» Task details
Rewrite all of the material below as a numbered list, omitting any blank lines.

___ Given records ___

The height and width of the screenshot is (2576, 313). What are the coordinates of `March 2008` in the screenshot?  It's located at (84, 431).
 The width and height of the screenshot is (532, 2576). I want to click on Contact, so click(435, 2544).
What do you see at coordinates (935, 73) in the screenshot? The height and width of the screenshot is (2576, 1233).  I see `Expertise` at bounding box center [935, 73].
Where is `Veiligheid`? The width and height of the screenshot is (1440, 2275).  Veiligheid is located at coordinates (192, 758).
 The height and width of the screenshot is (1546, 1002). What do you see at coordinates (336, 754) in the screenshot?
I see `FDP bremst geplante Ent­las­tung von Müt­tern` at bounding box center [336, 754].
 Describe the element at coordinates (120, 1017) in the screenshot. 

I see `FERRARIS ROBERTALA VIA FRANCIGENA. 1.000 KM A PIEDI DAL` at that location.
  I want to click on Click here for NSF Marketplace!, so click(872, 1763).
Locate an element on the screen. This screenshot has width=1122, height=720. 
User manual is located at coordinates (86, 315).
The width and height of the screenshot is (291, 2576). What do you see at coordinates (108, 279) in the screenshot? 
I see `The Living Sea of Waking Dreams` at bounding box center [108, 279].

___

» Response to the exercise
1. The height and width of the screenshot is (2576, 313). What are the coordinates of `March 2008` in the screenshot?  It's located at (84, 431).
2.  The width and height of the screenshot is (532, 2576). I want to click on Contact, so click(435, 2544).
3. What do you see at coordinates (935, 73) in the screenshot? The height and width of the screenshot is (2576, 1233).  I see `Expertise` at bounding box center [935, 73].
4. Where is `Veiligheid`? The width and height of the screenshot is (1440, 2275).  Veiligheid is located at coordinates (192, 758).
5.  The height and width of the screenshot is (1546, 1002). What do you see at coordinates (336, 754) in the screenshot?
6. I see `FDP bremst geplante Ent­las­tung von Müt­tern` at bounding box center [336, 754].
7.  Describe the element at coordinates (120, 1017) in the screenshot. 
8. I see `FERRARIS ROBERTALA VIA FRANCIGENA. 1.000 KM A PIEDI DAL` at that location.
9.   I want to click on Click here for NSF Marketplace!, so click(872, 1763).
10. Locate an element on the screen. This screenshot has width=1122, height=720. 
11. User manual is located at coordinates (86, 315).
12. The width and height of the screenshot is (291, 2576). What do you see at coordinates (108, 279) in the screenshot? 
13. I see `The Living Sea of Waking Dreams` at bounding box center [108, 279].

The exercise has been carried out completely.